■ Texte retenu ■
╭──

Agrégation : Leçons de philosophie


LA SUBSTANCE


III. Kant et la différence des substances.



1. La substance comme ordre de la durée.

C'est dans son être temporel que la substance est mise en danger par les analyses cartésiennes, qui tendent à rabattre le principe de permanence de la substance sur l'éternité divine, en privant de cette rémanence les substances créées qui ne la possèdent que par partage. Le seul indice que l'on possède, on l'a vu dans la critique leibnizienne, concerne le caractère trop nominal de la définition cartésienne, qui le conduit à radicaliser sa conception de la substance comme « ce qui ne peut être prédiqué de rien d'autre que soi ».

Leibniz en revanche va se faire une conception quasiment historique de la substance : toujours au paragraphe 8 du Discours de Métaphysique, il développe sa thèse centrale, selon laquelle praedicatum inest subjecto. Selon cette approche, la substance est une entité dynamique que se tient dans l'être par soi (bien qu'il y soit venue par le décret divin) et qui, qui plus est, renferme dans sa notion la totalité de ses prédicats. Elle est ainsi pensable comme foyer d'une expression singulière de la totalité de la création, enveloppant dans sa notion non seulement la simultanéité des perceptions diverses qui l'affectent mais aussi leur succession dans le temps de son existence. Sous ce rapport la substance retrouve son sens de permanence.

Au centre de la conception kantienne de la substance, on retrouve le fait que la substance soit essentiellement une détermination du temps. Kant cherche à construire une conception de la substance qui rende compte en même temps de cette permanence et de notre capacité à l'appréhender dans le cadre de nos jugements : autrement dit, il se pose la question de savoir par quel processus nous sommes capables de rapporter la catégorie de la substance à un contenu empirique divers. La réponse passe par la thèse selon laquelle la substance se comprend comme permanence et constitue en tant que telle une condition de l'expérience.

╰──

Reproduisez intégralement le texte sur la substance, sans y changer un mot. Fiez-vous au seul texte sur la substance.

Relevés de pointage de texte et d'éléments:
╭──

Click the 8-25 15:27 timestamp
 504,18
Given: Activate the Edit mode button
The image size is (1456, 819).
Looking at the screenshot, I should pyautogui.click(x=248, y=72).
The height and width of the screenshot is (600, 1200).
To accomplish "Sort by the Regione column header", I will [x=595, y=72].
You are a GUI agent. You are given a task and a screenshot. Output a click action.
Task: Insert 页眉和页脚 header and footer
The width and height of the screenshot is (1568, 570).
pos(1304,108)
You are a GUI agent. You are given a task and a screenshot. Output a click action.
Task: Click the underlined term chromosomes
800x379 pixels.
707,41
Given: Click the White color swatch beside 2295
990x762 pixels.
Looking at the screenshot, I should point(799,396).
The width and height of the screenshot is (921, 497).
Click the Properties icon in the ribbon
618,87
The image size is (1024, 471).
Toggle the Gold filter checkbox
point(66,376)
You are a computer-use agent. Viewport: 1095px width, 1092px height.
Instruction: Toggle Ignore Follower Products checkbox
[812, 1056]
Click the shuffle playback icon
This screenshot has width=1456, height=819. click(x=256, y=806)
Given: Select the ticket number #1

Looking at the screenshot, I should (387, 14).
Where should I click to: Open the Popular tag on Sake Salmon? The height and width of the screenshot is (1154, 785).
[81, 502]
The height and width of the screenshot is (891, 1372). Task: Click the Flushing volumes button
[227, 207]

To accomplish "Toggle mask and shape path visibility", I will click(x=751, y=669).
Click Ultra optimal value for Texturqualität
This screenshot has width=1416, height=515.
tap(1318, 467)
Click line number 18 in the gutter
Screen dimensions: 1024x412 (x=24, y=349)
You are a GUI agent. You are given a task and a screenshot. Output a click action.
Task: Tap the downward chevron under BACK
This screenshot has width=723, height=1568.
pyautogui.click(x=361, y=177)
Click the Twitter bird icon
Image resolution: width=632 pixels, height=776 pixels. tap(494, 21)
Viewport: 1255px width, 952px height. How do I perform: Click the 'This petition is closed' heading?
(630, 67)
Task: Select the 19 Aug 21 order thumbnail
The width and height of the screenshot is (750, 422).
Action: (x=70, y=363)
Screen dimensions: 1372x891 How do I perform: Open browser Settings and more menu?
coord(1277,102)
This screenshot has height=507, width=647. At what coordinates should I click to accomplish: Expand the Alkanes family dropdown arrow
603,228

╰──

■ Réponse ■
Agrégation : Leçons de philosophie


LA SUBSTANCE


III. Kant et la différence des substances.



1. La substance comme ordre de la durée.

C'est dans son être temporel que la substance est mise en danger par les analyses cartésiennes, qui tendent à rabattre le principe de permanence de la substance sur l'éternité divine, en privant de cette rémanence les substances créées qui ne la possèdent que par partage. Le seul indice que l'on possède, on l'a vu dans la critique leibnizienne, concerne le caractère trop nominal de la définition cartésienne, qui le conduit à radicaliser sa conception de la substance comme « ce qui ne peut être prédiqué de rien d'autre que soi ».

Leibniz en revanche va se faire une conception quasiment historique de la substance : toujours au paragraphe 8 du Discours de Métaphysique, il développe sa thèse centrale, selon laquelle praedicatum inest subjecto. Selon cette approche, la substance est une entité dynamique que se tient dans l'être par soi (bien qu'il y soit venue par le décret divin) et qui, qui plus est, renferme dans sa notion la totalité de ses prédicats. Elle est ainsi pensable comme foyer d'une expression singulière de la totalité de la création, enveloppant dans sa notion non seulement la simultanéité des perceptions diverses qui l'affectent mais aussi leur succession dans le temps de son existence. Sous ce rapport la substance retrouve son sens de permanence.

Au centre de la conception kantienne de la substance, on retrouve le fait que la substance soit essentiellement une détermination du temps. Kant cherche à construire une conception de la substance qui rende compte en même temps de cette permanence et de notre capacité à l'appréhender dans le cadre de nos jugements : autrement dit, il se pose la question de savoir par quel processus nous sommes capables de rapporter la catégorie de la substance à un contenu empirique divers. La réponse passe par la thèse selon laquelle la substance se comprend comme permanence et constitue en tant que telle une condition de l'expérience.